With incidence and survival improving for all 16 cancers, except for kidney and melanoma, the authors projected an overall increase in cancer survivors in the U.S. from 13,772,000 in 2010 to 18,071,000 in 2020. "Survival is a good thing," Mariotto explained, "but with earlier detection and extended survival, patients require improved monitoring of the disease, and this, of course, increases cost."
"[C]hanges in incidence and/or survival have a smaller impact on estimates compared with the aging and growth of the U.S. population," Mariotto and colleagues discovered. Assuming no changes in incidence or survival, the most conservative estimate put forth by the authors, expenditures would increase 24 percent to $155 billion. This figure was just $3 billion less than the projection which incorporated the trends of decreasing incidence and increasing survival.
The authors' estimates were higher than those projected in recent studies, including a 2009 study conducted by the National Heart, Lung and Blood Institute (NHLBI), largely because Mariotto and colleagues used more recent trends and pulled data from registries, whereas the NHLBI study based its projections in part on voluntary surveys.
"What we tried to do was provide quantitative assessments of the burden of cancer care, so that policymakers and health planners can prepare for the future and better set priorities," Mariotto explained. Mariotto also said that she did not believe that healthcare reform's expansion of coverage would have any major effect on public expenditures, since 58 percent of cancer survivors are older than 65 years and therefore already receive public funding through Medicare. Moreover, this percentage of senior cancer patients is expected to increase by 2020 as the U.S. population ages.

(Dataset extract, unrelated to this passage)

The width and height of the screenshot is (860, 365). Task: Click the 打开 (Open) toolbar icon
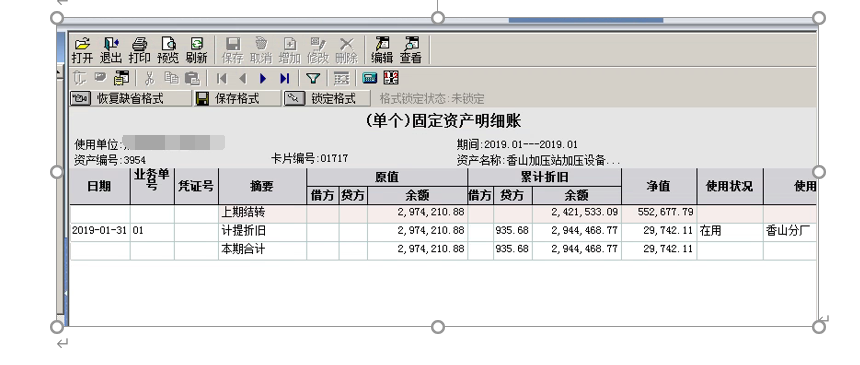82,50
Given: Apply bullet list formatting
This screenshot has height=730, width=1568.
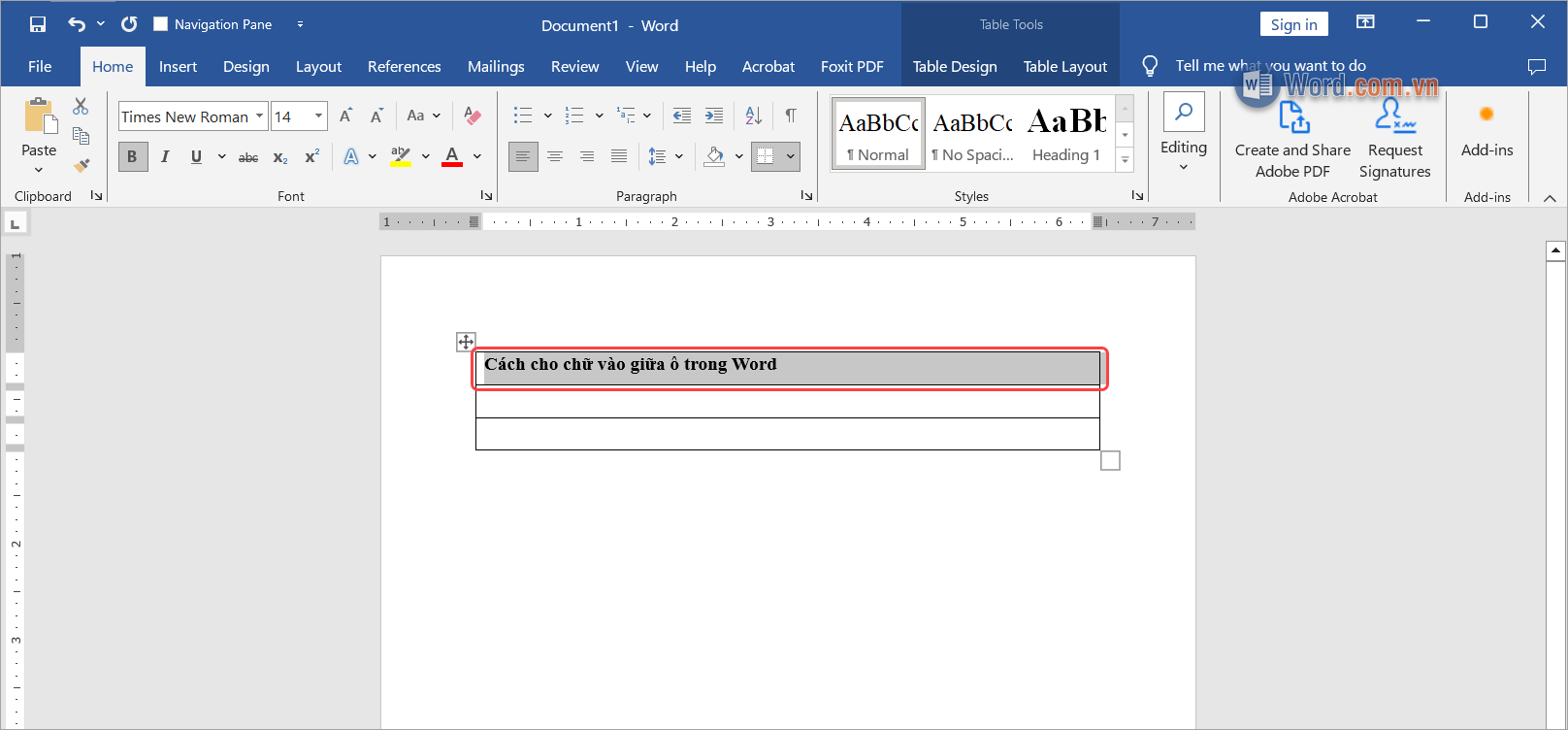Looking at the screenshot, I should (x=523, y=116).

The authors mentioned several limitations to their study. First, their use of SEER cancer occurrence rates meant that some states were omitted from the analysis. However, according to Mariotto and co-authors, the excluded states are known to have higher incidences of cancer. An additional source of underestimation was the researchers' use of first-tumor diagnoses and claims, so that individuals with multiple tumors may have been undercounted. Mariotto also responded that the authors' use of Medicare-linked claims, rather than costs from all demographics, should not affect the results substantially because this population accounts for the majority of cancer patients.
"Our main findings were that in 2020, we will be spending $158 billion assuming changes only in population. If we assume that costs increase by just 2 percent, this figure increases to $178 billion," Mariotto highlighted.
"It's important for policymakers and health planners to understand the burden, that the aging of the population is likely to increase the cost of cancer care," Mariotto continued. "Managing the costs of new treatments and diagnostic technologies can be one effective way of controlling these increasing costs."